Directions →
Can you copy the O-RAN research summary word for word, starting at "本研究專注在開放無線接取網路 (Open Radio" and stopping after "Oct. 2022. (Link)"?

Selected passage →

>>>>>

Topic 1:

Intelligent resource management and service provisioning for open radio access networks (O-RAN)

Mobile networks have seen more than a thousand times traffic increases in the past decade. Network operators face an ever increasing demand and cost to deploy denser networks in order to maintain the quality of services. In view of this paradigm shift, we present an open cloud radio access network (O-RAN/C-RAN) service model in this work. Integrating the cross-layer functions of spectrum resource sharing, channel and power allocation, and interference management in an O-RAN/C-RAN architecture, we explore the feasibility of providing a scalable yet efficient broadband wireless service with dense small cell networks (DSN). The proposed methods and architecture can be applied to DSN that support the functions of (further enhanced) inter-cell interference cancelation (feICIC/ICIC) techniques of 3GPP standard, and have the potential to provide a cost-effective solution for high-quality DSN. Simulation results across an area of 100 km2 show that the proposed scheme can offer an aggregate downlink throughput of 21 Gbps over a maximum channel bandwidth of 20 MHz, which is 5 times the throughput with a typical ICIC method, making it a promising and cost-effective solution for future broadband wireless services. The related research papers are listed as follows:

本研究專注在開放無線接取網路 (Open Radio Access Network, O-RAN) 與雲端接取網絡 (Could RAN, C-RAN) 架構下，提出一新穎之通訊服務模型，如圖所示，用以在密集小細胞網絡 (Dense Small Cell Network, DSN) 中提供高品質的通訊服務。為達成此目標，我們將頻譜資源共享、通道和功率分配以及干擾管理的跨層功能集成到 O-RAN/C-RAN 架構中，並藉由 DSN密集佈建的小基地台，提供可擴展且高效的寬頻無線通訊。所提出的方法和服務模型可以相容於支持 3GPP 標準的干擾控制機制，例如：feICIC/ICIC技術，具有作為DSN資源管理系統實作之可行性。根據大區域的模擬顯示，在跨越 100 平方公里的區域中，所提出的方法可以在單一電信營運商所擁有的 20 MHz頻譜資源下提供 21 Gbps 的下行通道吞吐量，相較典型 ICIC 方法的模擬結果，本研究提出的方法可以達到 5 倍的通訊增益，這顯示我們提出的方案對未來寬頻無線服務是一個頗具希望的高效益解決方案。相關論文發表如下：

S.-H. Wu, C.-H. Ko, and H.-L. Chao, “On-Demand Coordinated Spectrum and Resource Provisioning under an Open C-RAN Architecture for Dense Small Cell Networks,” early access on IEEE Trans. on Mobile Computing, Oct. 2022. (Link)

<<<<<

Dataset section →
>>>>>

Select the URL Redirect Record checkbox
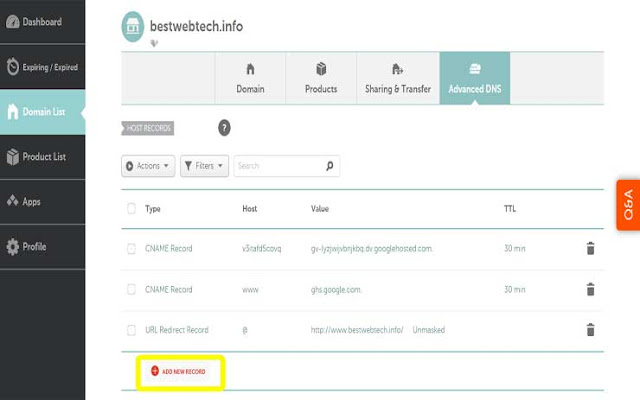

<<<<<

Finished answer →
本研究專注在開放無線接取網路 (Open Radio Access Network, O-RAN) 與雲端接取網絡 (Could RAN, C-RAN) 架構下，提出一新穎之通訊服務模型，如圖所示，用以在密集小細胞網絡 (Dense Small Cell Network, DSN) 中提供高品質的通訊服務。為達成此目標，我們將頻譜資源共享、通道和功率分配以及干擾管理的跨層功能集成到 O-RAN/C-RAN 架構中，並藉由 DSN密集佈建的小基地台，提供可擴展且高效的寬頻無線通訊。所提出的方法和服務模型可以相容於支持 3GPP 標準的干擾控制機制，例如：feICIC/ICIC技術，具有作為DSN資源管理系統實作之可行性。根據大區域的模擬顯示，在跨越 100 平方公里的區域中，所提出的方法可以在單一電信營運商所擁有的 20 MHz頻譜資源下提供 21 Gbps 的下行通道吞吐量，相較典型 ICIC 方法的模擬結果，本研究提出的方法可以達到 5 倍的通訊增益，這顯示我們提出的方案對未來寬頻無線服務是一個頗具希望的高效益解決方案。相關論文發表如下：

S.-H. Wu, C.-H. Ko, and H.-L. Chao, “On-Demand Coordinated Spectrum and Resource Provisioning under an Open C-RAN Architecture for Dense Small Cell Networks,” early access on IEEE Trans. on Mobile Computing, Oct. 2022. (Link)